Stated goal:
In the items from the line with "At what coordinates should I click to accomplish: Choose" through the end of the items, change "radio button" to "option" and give those lines again with nothing else altered.

## Start Extracted data

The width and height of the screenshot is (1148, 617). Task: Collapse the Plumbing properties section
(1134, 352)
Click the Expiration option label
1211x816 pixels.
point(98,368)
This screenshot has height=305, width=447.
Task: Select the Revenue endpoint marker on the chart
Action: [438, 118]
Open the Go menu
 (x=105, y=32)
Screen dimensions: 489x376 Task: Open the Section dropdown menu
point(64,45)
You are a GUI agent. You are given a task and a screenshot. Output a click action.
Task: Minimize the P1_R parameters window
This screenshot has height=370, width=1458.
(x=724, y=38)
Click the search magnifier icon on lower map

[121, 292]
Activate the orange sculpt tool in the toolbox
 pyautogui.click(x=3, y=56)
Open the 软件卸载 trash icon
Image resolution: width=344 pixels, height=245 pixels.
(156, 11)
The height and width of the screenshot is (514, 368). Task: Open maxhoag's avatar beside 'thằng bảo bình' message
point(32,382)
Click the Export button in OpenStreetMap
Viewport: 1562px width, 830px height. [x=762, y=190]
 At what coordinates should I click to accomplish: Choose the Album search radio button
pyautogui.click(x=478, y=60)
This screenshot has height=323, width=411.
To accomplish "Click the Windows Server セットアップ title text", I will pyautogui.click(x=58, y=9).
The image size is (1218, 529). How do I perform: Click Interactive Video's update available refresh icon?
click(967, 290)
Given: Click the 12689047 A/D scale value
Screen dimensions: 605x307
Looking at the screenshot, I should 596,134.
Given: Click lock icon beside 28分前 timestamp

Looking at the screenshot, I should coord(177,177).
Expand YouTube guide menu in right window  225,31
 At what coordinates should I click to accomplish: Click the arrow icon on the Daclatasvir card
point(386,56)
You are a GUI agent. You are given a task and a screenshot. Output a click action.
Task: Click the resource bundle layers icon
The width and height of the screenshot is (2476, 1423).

## End Extracted data

Task response:
 At what coordinates should I click to accomplish: Choose the Album search option
pyautogui.click(x=478, y=60)
This screenshot has height=323, width=411.
To accomplish "Click the Windows Server セットアップ title text", I will pyautogui.click(x=58, y=9).
The image size is (1218, 529). How do I perform: Click Interactive Video's update available refresh icon?
click(967, 290)
Given: Click the 12689047 A/D scale value
Screen dimensions: 605x307
Looking at the screenshot, I should 596,134.
Given: Click lock icon beside 28分前 timestamp

Looking at the screenshot, I should coord(177,177).
Expand YouTube guide menu in right window  225,31
 At what coordinates should I click to accomplish: Click the arrow icon on the Daclatasvir card
point(386,56)
You are a GUI agent. You are given a task and a screenshot. Output a click action.
Task: Click the resource bundle layers icon
The width and height of the screenshot is (2476, 1423).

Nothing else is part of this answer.